• _TASK TO CARRY OUT_: Say how many of the lines below hold "values", writing the number and nothing more.
+++ TASK DATA +++
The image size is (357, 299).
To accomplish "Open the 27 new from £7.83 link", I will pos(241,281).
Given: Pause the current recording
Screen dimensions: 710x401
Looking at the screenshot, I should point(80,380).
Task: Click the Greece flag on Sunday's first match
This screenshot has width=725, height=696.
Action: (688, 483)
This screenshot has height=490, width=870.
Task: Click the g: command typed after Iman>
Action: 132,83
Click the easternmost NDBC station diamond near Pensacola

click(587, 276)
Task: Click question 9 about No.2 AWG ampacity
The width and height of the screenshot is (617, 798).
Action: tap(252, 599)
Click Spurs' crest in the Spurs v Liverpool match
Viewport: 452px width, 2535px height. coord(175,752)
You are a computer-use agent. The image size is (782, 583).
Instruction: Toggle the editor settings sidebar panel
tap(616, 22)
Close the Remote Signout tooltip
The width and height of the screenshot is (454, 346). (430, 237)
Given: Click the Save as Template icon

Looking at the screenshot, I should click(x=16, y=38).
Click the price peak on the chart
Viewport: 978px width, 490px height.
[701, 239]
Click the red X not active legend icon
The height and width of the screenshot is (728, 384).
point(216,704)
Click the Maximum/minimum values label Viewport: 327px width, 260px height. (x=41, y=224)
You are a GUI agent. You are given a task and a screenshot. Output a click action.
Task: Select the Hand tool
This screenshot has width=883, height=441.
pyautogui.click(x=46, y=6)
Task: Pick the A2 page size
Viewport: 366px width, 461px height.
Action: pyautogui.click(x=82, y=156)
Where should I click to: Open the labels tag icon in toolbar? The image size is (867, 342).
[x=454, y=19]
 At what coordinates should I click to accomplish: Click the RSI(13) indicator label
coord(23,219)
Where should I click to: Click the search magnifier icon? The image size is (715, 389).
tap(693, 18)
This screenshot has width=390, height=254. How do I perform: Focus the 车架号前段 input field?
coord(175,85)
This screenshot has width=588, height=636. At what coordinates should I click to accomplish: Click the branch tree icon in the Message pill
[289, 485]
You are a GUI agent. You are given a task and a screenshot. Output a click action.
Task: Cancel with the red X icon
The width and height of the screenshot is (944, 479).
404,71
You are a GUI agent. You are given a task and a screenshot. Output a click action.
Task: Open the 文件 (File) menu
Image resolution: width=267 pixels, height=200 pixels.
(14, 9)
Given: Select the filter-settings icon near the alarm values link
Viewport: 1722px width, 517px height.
+++
• _ANSWER SPACE_: 2